Observations and staff interview on 1/31/13, revealed open gaps, (both approximately 1-1/2 inches), at the bottom of the two electrical panels located in the 3 - East SA Closet. Maintenance Staff A verified observations during the survey process.

No Description Available

Tag No.: K0154

Based on record review and staff interview, this facility is not assuring that a policy is in place regarding the procedures to be taken in the event that the sprinkler system is out of service for more than four hours in any twenty-four hour period. The lack of procedures could effect the actions taken by staff in the event of an emergency. This deficient practice affects all occupants of the building, including staff, visitors and residents. This facility has a capacity of 217 with a census of 43 patients.

Findings include:

Record review and staff interview on 1/31/13, revealed that the facility did not have a policy in place for the event that the sprinkler system is out of service for more than four hours in a twenty-four hour period. The facility's fire watch policy did not contain language in reference to the actions to be taken and notifications to be made to the proper authorities having jurisdiction. Maintenance Staff A verified record review during the survey process.

No Description Available

Tag No.: K0155

Based on record review and staff interview, this facility is not assuring that a policy is in place regarding the procedures to be taken in the event that the fire alarm system is out of service for more than four hours in any twenty-four hour period.
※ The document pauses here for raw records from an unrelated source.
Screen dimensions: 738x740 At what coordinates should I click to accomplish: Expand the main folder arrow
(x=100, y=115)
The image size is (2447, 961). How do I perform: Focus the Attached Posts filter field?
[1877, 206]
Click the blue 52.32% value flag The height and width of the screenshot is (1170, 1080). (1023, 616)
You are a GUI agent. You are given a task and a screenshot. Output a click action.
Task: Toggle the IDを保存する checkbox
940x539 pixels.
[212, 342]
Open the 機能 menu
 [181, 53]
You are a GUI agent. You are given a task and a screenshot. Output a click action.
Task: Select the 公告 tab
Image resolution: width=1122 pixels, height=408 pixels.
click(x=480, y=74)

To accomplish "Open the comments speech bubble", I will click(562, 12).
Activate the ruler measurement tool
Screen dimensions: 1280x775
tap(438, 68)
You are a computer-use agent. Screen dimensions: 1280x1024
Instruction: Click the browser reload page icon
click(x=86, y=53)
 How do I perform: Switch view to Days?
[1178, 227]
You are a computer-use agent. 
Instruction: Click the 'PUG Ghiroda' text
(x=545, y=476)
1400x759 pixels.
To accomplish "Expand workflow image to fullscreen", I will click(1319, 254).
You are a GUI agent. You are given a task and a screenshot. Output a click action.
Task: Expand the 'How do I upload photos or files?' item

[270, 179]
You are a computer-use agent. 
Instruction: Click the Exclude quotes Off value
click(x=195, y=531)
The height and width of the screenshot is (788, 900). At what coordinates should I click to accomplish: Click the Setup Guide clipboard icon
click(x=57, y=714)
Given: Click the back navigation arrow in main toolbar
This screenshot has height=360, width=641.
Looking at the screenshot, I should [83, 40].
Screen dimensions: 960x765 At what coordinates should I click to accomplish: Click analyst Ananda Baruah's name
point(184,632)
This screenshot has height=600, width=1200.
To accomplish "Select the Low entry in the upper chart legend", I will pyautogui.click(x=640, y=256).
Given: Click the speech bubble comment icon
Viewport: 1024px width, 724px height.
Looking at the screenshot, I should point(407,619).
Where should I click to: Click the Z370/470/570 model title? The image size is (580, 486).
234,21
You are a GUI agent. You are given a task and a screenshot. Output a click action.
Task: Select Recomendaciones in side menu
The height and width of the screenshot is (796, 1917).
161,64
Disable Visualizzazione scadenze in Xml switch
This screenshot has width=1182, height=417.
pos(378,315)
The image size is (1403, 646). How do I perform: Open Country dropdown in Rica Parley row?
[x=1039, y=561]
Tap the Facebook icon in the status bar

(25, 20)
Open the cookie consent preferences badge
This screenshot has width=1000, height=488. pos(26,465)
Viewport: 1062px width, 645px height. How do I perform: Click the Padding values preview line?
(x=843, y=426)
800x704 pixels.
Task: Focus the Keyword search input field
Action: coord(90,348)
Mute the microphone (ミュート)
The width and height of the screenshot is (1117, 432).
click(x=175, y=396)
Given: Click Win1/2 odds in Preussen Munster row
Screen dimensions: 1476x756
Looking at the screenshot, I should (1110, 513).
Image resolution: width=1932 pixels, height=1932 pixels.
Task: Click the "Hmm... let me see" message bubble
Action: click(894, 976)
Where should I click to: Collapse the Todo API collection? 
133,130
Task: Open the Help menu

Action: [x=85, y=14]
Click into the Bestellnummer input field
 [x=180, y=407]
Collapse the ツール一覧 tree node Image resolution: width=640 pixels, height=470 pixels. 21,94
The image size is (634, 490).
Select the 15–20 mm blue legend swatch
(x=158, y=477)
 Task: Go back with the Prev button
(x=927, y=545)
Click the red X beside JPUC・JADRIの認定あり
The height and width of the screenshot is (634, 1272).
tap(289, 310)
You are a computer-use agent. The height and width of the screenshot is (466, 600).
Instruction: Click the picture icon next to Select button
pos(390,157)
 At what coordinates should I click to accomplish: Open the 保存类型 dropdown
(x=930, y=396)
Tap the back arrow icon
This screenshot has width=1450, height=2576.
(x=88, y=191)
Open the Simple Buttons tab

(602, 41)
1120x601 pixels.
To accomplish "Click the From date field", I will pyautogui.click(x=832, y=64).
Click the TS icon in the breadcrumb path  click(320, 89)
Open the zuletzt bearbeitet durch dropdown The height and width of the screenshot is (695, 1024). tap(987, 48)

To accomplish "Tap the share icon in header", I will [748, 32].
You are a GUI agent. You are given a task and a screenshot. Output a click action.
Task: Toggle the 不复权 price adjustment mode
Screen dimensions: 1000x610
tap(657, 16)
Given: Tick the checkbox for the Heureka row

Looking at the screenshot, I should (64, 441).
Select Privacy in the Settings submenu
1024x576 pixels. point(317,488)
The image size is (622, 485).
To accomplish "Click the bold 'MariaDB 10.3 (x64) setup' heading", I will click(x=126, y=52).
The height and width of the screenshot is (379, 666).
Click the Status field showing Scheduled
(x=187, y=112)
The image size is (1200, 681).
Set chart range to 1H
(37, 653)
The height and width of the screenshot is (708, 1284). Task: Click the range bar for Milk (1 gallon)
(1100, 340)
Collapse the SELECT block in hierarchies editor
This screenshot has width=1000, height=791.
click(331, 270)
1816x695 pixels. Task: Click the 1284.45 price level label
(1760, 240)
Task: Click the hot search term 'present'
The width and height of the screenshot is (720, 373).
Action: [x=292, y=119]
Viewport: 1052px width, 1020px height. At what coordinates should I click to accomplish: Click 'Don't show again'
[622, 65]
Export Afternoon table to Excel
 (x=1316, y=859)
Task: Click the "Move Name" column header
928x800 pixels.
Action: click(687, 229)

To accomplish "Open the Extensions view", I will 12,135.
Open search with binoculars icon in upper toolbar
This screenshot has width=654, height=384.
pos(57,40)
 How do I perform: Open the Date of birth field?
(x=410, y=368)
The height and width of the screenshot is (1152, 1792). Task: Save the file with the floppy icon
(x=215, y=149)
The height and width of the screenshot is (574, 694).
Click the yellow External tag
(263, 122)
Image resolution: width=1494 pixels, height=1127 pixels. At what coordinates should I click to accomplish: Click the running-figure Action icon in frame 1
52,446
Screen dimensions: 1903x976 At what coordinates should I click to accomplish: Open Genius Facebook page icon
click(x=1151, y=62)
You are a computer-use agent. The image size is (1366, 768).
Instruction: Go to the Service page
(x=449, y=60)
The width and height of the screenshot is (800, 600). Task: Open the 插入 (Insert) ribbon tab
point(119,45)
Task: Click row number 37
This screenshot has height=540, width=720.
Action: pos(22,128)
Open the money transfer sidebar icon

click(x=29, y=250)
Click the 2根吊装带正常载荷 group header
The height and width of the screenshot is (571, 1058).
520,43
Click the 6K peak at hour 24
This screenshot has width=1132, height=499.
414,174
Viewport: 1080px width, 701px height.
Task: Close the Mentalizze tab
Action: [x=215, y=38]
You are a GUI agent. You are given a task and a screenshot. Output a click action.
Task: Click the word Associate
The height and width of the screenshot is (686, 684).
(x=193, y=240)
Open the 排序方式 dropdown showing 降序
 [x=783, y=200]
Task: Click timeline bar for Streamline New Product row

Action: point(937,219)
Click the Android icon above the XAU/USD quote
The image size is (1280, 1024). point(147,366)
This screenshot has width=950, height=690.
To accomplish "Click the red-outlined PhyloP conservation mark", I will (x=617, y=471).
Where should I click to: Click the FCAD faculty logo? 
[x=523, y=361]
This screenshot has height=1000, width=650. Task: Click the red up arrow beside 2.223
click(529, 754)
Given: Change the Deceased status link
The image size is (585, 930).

The lack of procedures could effect the actions taken by staff in the event of an emergency. This deficient practice affects all occupants of the building, including staff, visitors and residents. This facility has a capacity of 217 with a census of 43 patients.

Findings include:

Record review and staff interview on 1/31/13, revealed that the facility did not have a policy in place for the event that the fire alarm system is out of service for more than four hours in a twenty-four hour period. The facility's fire watch policy did not contain language in reference to the actions to be taken and notifications to be made to the proper authorities having jurisdiction. Maintenance Staff A verified record review during the survey process.